Sunday, January 26, 2014

How does Gilbert King initially characterize Norma Lee Tyson and Willie Haven Padgett? - Joe


In Chapter 3, “Get to Pushin’”, Gilbert King gives significant characterization to Norma Lee Tyson and Willie Haven Padgett, even more so than to Samuel Shepherd and Walter Irwin. Instead of demonizing Norma Lee and Willie, he gives a balanced perspective on their personalities. The two individuals’ personas are derived mostly from the judgment of others and reader sympathy.

Gilbert King constructs the personalities of Willie and Norma Lee through analyzing their relationships. There are a variety of relationships he uses to characterize them. The first relationship he uses is that between Willie and Norma Lee, the second relationship is that between Norma Lee and her father Coy Tyson, and the third relationship is that between Willie and Coy Tyson.  There is a tremendous amount of tension in each of these relationships. Willie and Norma Lee married young, but were “separated before their first anniversary” (King 34). Coy Tyson, Norma’s disapproving father, did not like that his daughter had married Willie, because of Willie’s frequent carousing and abusive behavior towards Norma. The relationship between Norma Lee and her father was further strained, because of Norma’s lewd behavior.
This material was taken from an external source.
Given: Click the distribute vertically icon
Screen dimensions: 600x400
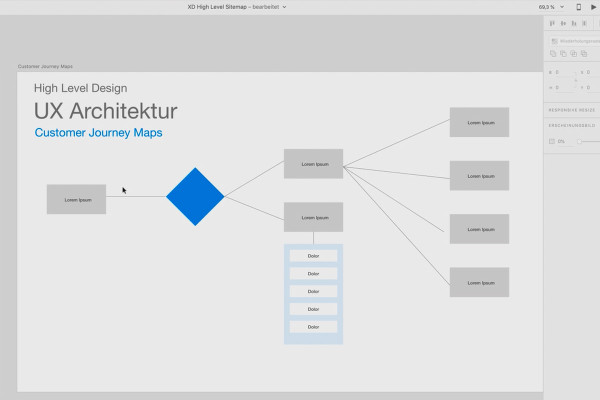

The reader feels sympathy towards Norma Lee and Willie because of these stressed relationships and their portrayal as careless youth.

Much of what we initially learn about Willie and Norma is based on statements from judgmental onlookers. We never get a sense of what they are like from their perspective, but rather, we continue to see them described through the perspective of others. For instance, when describing Norma Lee’s lewd behavior Gilbert King writes, “her reputation around town was ‘not good,’ according to one white woman who knew her, and ‘a bad egg’ is how another local described her” (King 35). This emphasizes how Norma Lee and Willie are often negatively portrayed in the pubic eye, and foreshadows their very public position in the Groveland Boys Case.